══ Quoted passage ══

Tuesday, March 1, 2011

Remembering David Crockett Stuart


I am getting to that time of life where it feels appropriate to look back – way back – and finally start reading those old family archives my father left behind. And doing so, a little each night, I am truly sorry I did not do so while he was alive. What talks we could have had! But one story at least I will share with you dear readers, for now. You might find it thought-provoking, as I have.

My father had two powerhouse grandfathers, patriarchs who survived long lives deeply entangled with some of the most dramatic historical events of their times. One of them, his mother’s father, was named David Crockett Stuart (holding my father in the photo at left) – himself descended several generations before from a dramatic character we know less about, a Scotch-Irish man who came as a youth to serve in the British army in the Revolutionary War as a drummer boy and decided to stay in America when the defeated troops were being reloaded on transports back to Europe – or so the story goes.

═══

## Objective
Continue the blog post remembering David Crockett Stuart, starting right after its last sentence.

══ Given data ══

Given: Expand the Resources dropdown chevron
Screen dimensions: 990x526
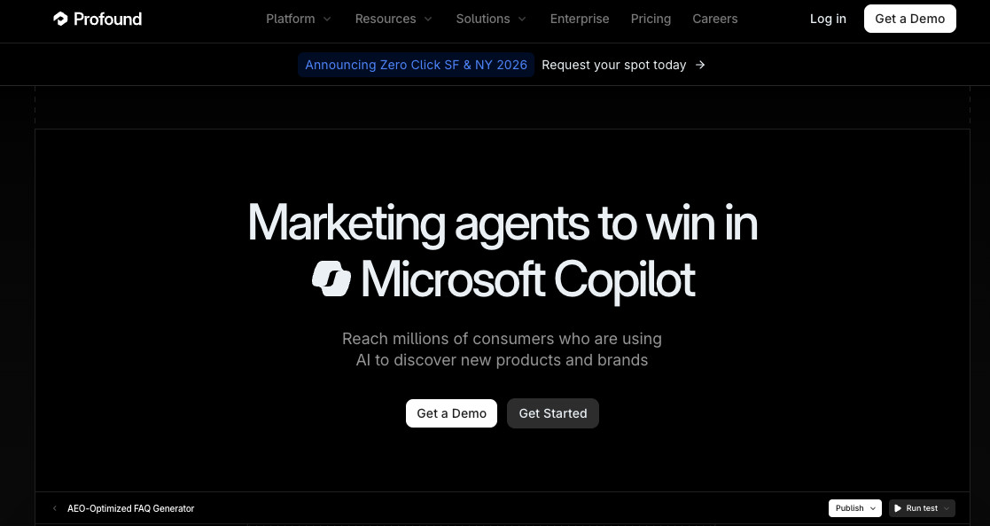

═══

## Result
I am a little cautious about those oral stories now. Davy Crockett, for example, I had always heard was a sharpshooter from Alabama for all four years of the Civil War. I was always faintly horrified by this distant man – what would the soul of a man be like after spending four years sneaking up on unsuspecting young men shaving or doing their laundry and shooting them from ambush? Sounded much more like serial murder than noble service. I was also dismayed by the news that his direct commanding officer was Nathan Bedford Forrest, infamous founder of the KKK after the war. Bad enough for my own ancestor to spend years defending states’ right to have slaves. Also, since he enlisted at 18 in the Alabama outback, I assumed he was barely educated.

What a shock to read his memoir of the war then and discover a wonderful natural narrative writer at work. He wrote detailed accounts of running battles and capture, coming home, enduring innumerable deaths of friends and family members, and going out again to stand with the last embattled few in a lost war. He did indeed enlist at 18 but he came, I discovered, from a mountain family who disdained slave holders as immoral men who were probably bound for hell. And he actually wrote a line or two to put forth his own observation that owning slaves seemed to corrupt otherwise good men. Interesting indeed – and mystifying - for the man actually did spend all four years, from the first week of the war, fighting ferociously to defend their interests. For himself, he offers only an offhanded, and almost tongue in cheek explanation for his enlistment – that a firebrand preacher came to their hamlet a few days after the start and proclaimed in a brimstone speech that if they didn’t all sign up immediately, the Yankees would start arriving almost at once to rape their sisters and mothers. Clearly not something the mature man took seriously. But why then?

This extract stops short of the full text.